As we get older the fear of what people think begins to take hold. Usually this begins around 5th grade and accelerates through middle school. We place self-judgment before action and it stifles growth and living authentically.
Growth occurs in times of discomfort. Allow yourself to stretch into that discomfort and see how you can begin to set yourself free. Learn something new. Be vulnerable in relationships. Tap into your creativity. Push yourself physically. There are many ways that you can spread your wings and take flight in your own life.
When we take a step into risk, whether we succeed or fail, we learn more about who we really are. Jump into risk and find your true self. Take a risk and live life big.
Being both a yogi and runner has been enlightening this last year. As I recovered from a six month-long achilles injury, I increased my yoga practice. As I increased my yoga practice, I corrected a lot of misalignment and weakness in my feet and legs caused by running and increased my hip and hamstring flexibility tremendously. As my flexibility increased, my injury began to heal. Finally I was able to run again pain and shoe insert free!
But something had changed inside me besides my healed achilles tendon.
In the six months of waiting desperately to run, I began to really listen to my body. I realized that for years my body had been telling me things which I refused to hear. The constant pain I lived in from compacting my muscles from running long distances accentuated by stretching these tight muscles with yoga seemed normal. A runner is conditioned to push through pain and disassociate the messages our brain is telling us to run longer or faster because the body will.

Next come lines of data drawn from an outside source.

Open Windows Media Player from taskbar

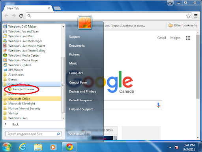click(53, 147)
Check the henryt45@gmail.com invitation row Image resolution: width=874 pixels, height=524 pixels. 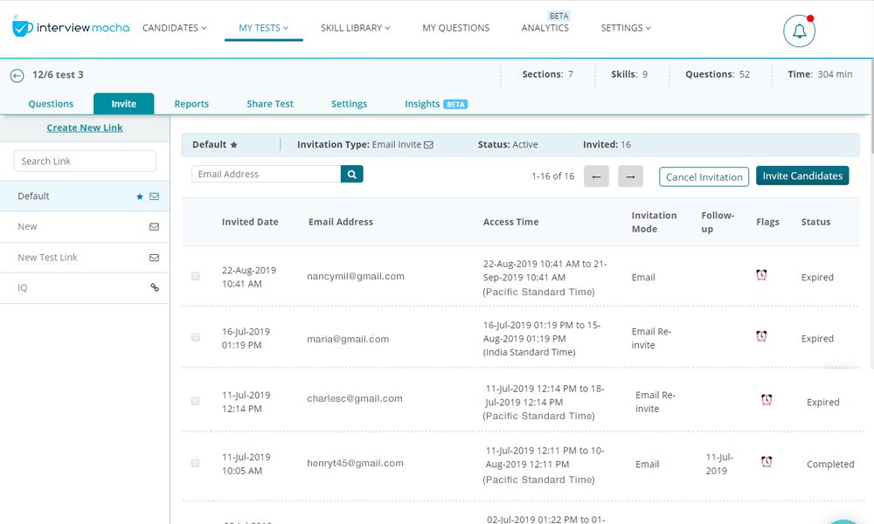196,463
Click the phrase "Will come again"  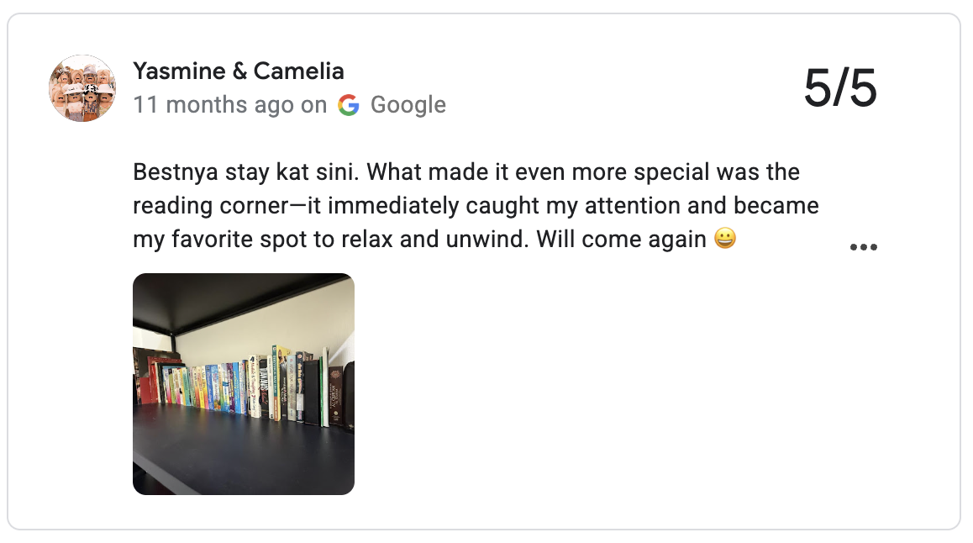pyautogui.click(x=621, y=240)
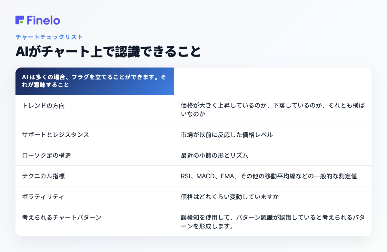Click the blue table header cell
This screenshot has height=252, width=387.
coord(95,81)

The practice of yoga is called a practice because everyday we come to the mat and listen to what our body needs. Yoga helps us become mindful of what our mind and body is saying. We learn to turn off our mind of needless thoughts not as a way to push our body past a point of pain. Yoga helps us be comfortable in our bodies and minds.
I have started running again on trails and for short distances. I walk up hills sometimes instead of charging up them as if my life depends upon it and I really listen to my legs and bring awareness to my stride. I have woken up to what a body free of pain feels like and I can’t go back to punishing my body in the name of a PR. Marathons are still in my dreams but I have woken up and will approach my running with a new mindfulness and gratefulness. I have woken up and I have no choice but to listen.

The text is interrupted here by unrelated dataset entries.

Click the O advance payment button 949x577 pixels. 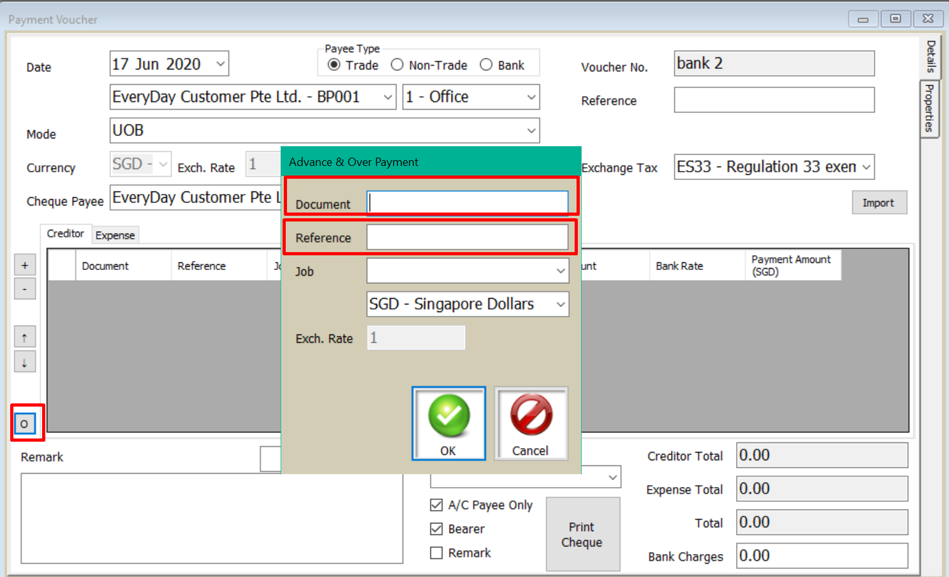[x=25, y=423]
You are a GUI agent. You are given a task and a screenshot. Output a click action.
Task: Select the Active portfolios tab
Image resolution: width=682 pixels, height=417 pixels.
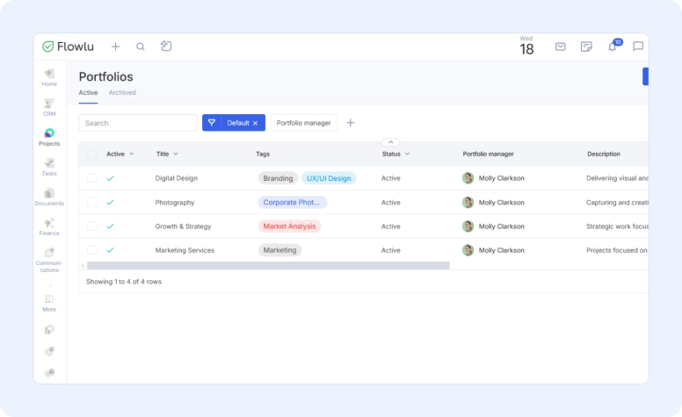(x=88, y=92)
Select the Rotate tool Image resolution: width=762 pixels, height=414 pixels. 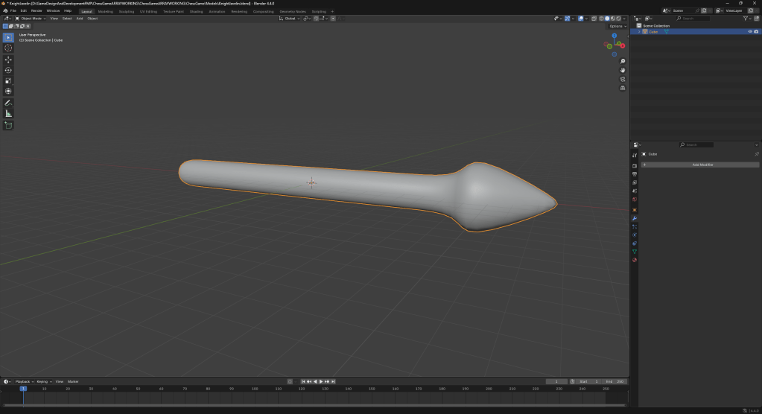click(x=8, y=70)
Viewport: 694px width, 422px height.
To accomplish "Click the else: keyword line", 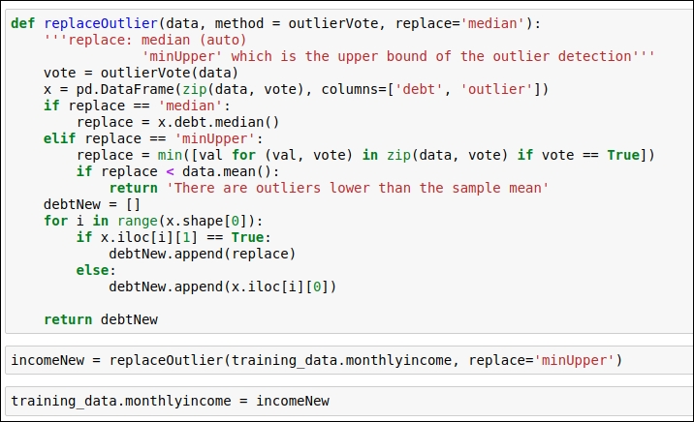I will pyautogui.click(x=96, y=270).
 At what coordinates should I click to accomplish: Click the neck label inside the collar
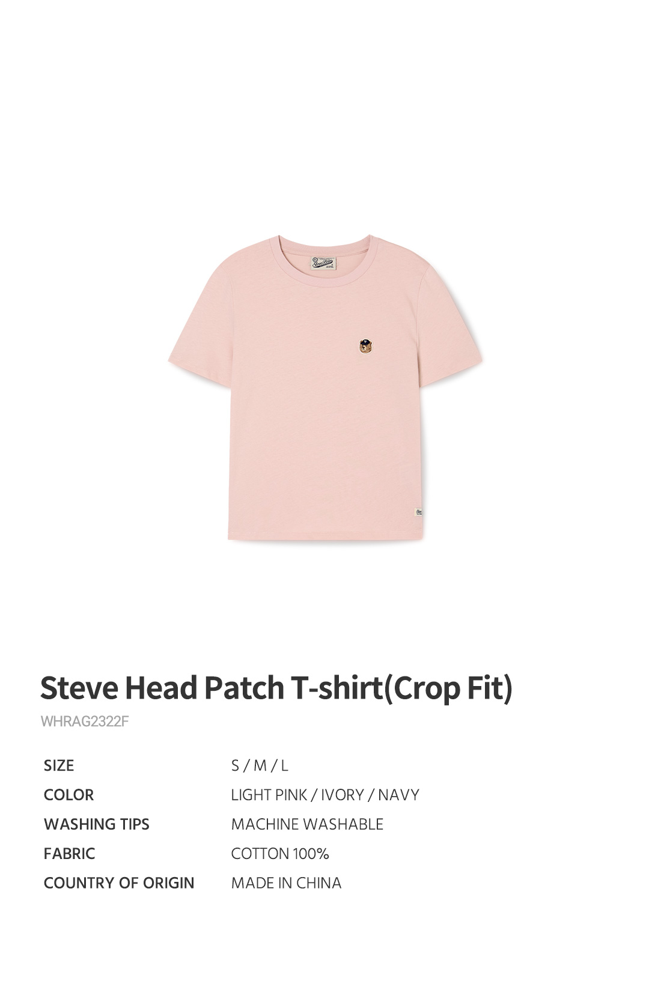point(323,264)
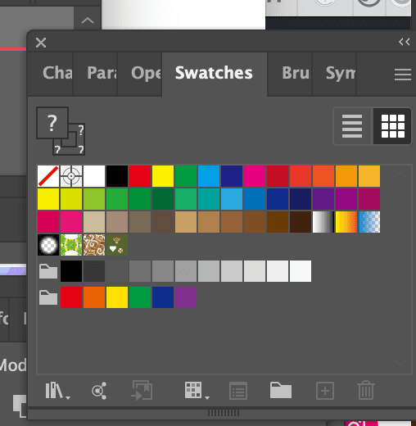
Task: Create a New Color Group folder icon
Action: click(x=281, y=391)
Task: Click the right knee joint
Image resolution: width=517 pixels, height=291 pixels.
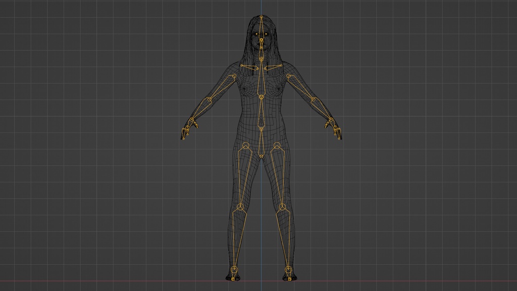Action: [282, 206]
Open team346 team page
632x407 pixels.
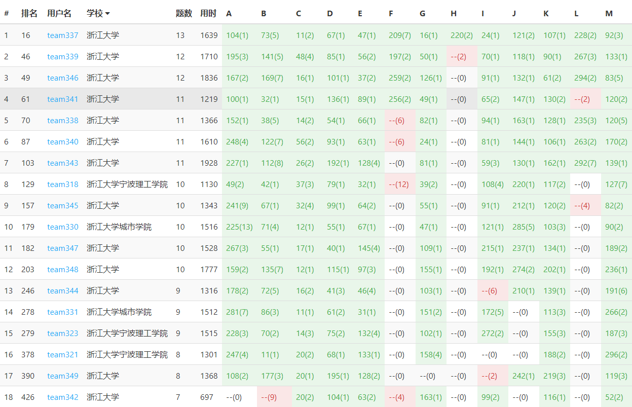63,78
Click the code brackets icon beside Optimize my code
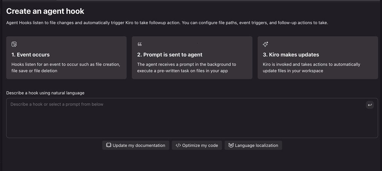The image size is (382, 171). click(178, 145)
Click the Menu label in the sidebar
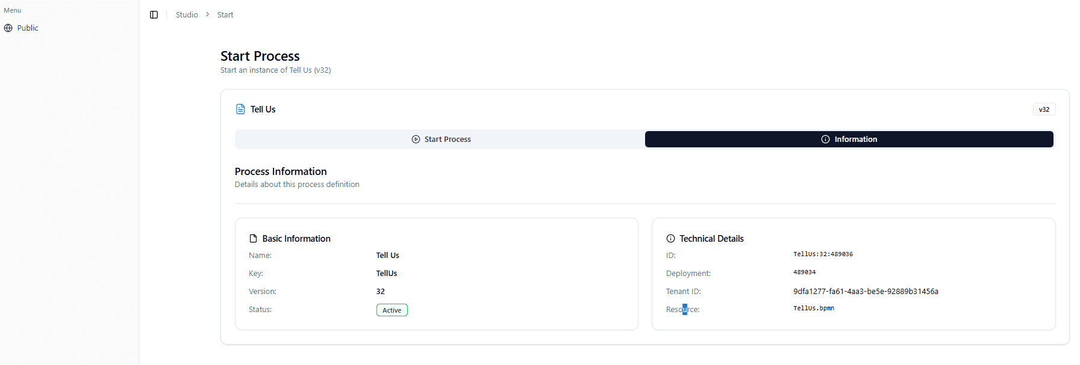 tap(12, 10)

On the way to teach yoga, I was thinking about the coming year 2012 and how we are bombarded with so many messages about making New Year’s resolutions in the media. I too have a resolution to add to your list. In fact, put this resolution right at the top.
I will find complete self-acceptance in 2012.
Now erase all resolutions that follow. Ah. Doesn’t that feel like freedom!
I completed my Baron Baptiste teacher training this past summer. Baron Baptiste strives to create teachers that come from a true and authentic place. To accomplish this we worked on ridding ourselves of the garbage that we carry—the stories that we believe about being unworthy, unlovable and just not enough. We worked to get to the place where we had 100% self-acceptance. We had to stand in front of 150 other teachers in training and declare that we were 10s. We had to do this with certainty and belief. It was hard.
Our society is accustomed to thinking that we will be a 10 if we lose those last 5 pounds, get that better job, nicer house, faster car or fill in the blank. We need to erase the wrinkles on our aging faces and tighten our sagging bottoms and have washboard abs to be our best.
But it is just not true.
We are all 10s—right here and right now. You do not have to do a single thing but arrive and approach everything that you do as the 10 that you are.
Try on the resolution of self-acceptance. See what the possibilities of believing yourself a 10 bring this 2012. Treat everyday this year as the special gift that it is and have a very Happy New Year.